If you have Netflix, you can stream the movie, or you can rent it through Amazon instant video. Sadly, this one isn’t free for everyone.

After that, we’ll give ourselves a couple of weeks to cleanse our brains, then do it again on August 30 with In the Year 2889. This charming little post-nuclear-apocalyptic tale involves telepathic cannibals. Better yet, the principal characters spend most of the movie fighting amongst themselves, so you may end up rooting for the cannibals–even more than usual. I didn’t find a trailer, but this short clip will at least introduce you to our cannibal friends.

This movie is also available for free on YouTube or on archive.org.

Then, two weeks later, at the same time on September 13, we will subject ourselves to the Lou Ferrigno version of Hercules (currently available on Netflix and Amazon streaming video).

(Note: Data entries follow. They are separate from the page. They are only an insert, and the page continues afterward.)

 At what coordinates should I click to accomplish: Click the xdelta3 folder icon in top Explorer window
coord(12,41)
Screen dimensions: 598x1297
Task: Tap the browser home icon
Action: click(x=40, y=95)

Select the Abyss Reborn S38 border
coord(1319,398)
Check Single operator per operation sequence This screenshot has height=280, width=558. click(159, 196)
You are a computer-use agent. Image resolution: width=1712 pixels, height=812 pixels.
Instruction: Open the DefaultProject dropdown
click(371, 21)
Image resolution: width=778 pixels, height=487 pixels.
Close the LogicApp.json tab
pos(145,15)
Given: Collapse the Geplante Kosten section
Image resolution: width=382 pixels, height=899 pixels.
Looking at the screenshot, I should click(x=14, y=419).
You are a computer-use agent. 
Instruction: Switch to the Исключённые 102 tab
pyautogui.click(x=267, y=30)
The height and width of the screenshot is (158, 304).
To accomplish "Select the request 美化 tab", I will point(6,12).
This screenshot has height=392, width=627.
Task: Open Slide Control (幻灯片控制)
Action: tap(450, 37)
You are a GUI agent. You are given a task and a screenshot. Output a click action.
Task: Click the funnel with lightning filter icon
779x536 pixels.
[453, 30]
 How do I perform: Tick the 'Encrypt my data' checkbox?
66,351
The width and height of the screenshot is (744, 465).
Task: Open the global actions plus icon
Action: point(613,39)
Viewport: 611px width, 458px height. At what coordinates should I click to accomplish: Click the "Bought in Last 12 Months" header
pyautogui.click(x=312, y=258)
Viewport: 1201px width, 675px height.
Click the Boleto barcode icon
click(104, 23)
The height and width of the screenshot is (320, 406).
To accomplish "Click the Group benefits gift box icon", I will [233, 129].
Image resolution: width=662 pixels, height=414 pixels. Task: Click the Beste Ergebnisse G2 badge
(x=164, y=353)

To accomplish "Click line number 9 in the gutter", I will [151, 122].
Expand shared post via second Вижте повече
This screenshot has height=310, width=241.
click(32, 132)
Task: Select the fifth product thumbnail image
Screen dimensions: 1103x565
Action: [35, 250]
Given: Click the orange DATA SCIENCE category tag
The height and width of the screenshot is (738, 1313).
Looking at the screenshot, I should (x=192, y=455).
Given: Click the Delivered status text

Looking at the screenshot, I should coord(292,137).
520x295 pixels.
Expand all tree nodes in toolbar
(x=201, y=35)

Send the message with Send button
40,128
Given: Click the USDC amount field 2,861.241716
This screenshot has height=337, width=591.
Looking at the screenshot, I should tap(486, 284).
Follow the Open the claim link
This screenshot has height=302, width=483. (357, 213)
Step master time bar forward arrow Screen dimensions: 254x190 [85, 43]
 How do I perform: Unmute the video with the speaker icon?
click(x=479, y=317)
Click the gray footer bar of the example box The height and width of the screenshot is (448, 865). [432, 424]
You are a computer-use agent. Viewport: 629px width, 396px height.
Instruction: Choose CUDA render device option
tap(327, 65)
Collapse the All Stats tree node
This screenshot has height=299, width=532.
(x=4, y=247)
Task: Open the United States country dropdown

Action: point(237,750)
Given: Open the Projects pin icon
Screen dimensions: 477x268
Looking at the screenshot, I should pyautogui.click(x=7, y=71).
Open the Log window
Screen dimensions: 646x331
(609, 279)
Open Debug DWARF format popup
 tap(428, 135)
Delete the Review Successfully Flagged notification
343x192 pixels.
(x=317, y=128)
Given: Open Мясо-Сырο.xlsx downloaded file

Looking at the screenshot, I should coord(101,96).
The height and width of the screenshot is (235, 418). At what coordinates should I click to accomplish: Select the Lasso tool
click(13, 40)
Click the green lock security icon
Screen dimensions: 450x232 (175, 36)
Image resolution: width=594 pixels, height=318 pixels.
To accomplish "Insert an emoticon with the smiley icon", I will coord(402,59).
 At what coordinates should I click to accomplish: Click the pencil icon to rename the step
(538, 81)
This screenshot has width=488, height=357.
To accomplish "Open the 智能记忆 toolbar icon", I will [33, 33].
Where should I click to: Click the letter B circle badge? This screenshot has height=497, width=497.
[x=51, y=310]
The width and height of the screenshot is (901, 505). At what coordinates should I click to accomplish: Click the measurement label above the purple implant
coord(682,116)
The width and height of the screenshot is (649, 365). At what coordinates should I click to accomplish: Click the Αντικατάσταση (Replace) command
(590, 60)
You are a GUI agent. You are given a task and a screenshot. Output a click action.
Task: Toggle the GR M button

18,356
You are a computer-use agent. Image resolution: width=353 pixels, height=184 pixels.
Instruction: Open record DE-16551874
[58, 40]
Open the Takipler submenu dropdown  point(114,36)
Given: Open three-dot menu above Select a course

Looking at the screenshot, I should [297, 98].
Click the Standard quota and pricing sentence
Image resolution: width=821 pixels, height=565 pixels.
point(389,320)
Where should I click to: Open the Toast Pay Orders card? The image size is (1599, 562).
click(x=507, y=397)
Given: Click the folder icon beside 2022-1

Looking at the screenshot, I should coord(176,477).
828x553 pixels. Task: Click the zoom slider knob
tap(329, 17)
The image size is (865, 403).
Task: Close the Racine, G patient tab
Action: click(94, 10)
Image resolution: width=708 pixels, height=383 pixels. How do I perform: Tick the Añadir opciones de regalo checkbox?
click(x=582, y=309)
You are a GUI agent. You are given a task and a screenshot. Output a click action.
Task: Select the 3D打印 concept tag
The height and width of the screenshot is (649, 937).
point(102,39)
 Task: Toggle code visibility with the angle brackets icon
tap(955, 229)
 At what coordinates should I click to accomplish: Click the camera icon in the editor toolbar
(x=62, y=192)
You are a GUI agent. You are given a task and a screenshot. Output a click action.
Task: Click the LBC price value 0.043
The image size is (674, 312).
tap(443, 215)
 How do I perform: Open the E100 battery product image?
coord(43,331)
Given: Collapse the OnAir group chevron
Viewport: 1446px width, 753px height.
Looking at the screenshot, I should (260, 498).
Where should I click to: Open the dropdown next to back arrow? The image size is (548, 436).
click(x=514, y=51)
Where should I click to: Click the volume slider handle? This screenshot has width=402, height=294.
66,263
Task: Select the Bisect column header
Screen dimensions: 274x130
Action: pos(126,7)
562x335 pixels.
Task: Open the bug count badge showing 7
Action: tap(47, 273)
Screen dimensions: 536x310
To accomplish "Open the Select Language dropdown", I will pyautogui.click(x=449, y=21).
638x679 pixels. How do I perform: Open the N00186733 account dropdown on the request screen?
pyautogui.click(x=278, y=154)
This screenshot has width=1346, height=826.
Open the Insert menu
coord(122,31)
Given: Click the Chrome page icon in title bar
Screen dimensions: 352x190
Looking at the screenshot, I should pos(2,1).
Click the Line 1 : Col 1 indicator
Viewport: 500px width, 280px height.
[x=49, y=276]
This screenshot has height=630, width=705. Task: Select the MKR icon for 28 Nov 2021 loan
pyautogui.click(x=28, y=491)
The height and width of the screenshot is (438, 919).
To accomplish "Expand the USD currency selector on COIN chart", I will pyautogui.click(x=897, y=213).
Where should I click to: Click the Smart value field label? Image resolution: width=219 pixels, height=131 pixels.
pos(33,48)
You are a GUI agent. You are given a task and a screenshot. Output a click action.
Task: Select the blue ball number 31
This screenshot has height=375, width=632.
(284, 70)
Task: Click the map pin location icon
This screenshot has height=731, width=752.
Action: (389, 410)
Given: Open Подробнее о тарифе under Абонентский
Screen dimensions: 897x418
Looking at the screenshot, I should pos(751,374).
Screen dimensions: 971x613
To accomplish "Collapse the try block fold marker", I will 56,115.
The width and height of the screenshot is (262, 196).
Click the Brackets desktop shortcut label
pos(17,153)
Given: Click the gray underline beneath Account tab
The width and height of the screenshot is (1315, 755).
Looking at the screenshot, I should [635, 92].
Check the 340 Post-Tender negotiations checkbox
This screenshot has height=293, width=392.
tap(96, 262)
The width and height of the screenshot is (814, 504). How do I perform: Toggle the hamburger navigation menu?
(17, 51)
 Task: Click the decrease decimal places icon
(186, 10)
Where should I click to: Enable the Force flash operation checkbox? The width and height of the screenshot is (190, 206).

This version promises that it’s “updated” for the 1980s. That apparently means bad hair, bad special effects, and…space aliens.

“These all sound awful!” I hear you cry. Yes, yes, they do. “These must be mocked mercilessly”, you say. Well, then you’re in the right company. The instructions for playing along:

  1. Start following @MockTM on Twitter.
  2. Start watching the movie on the appropriate Thursday at 9 p.m. EDT.
  3. Once you’ve got the movie going, tweet your snarky comments to @MockTM.  Directing our tweets to @MockTM will keep our followers from being overwhelmed with our snark!
  4. Set up a search for @MockTM on Twitter for the duration so you can follow along with everyone else sharing your pain.

If you have suggestions for other movies that can and should be mocked, send them to @MockTM. Preference will be given to movies that are free or stream on the major media delivery services. Watch the feed as we approach the final movie announced here, and we’ll set up the calendar for more terrible, mockable movies.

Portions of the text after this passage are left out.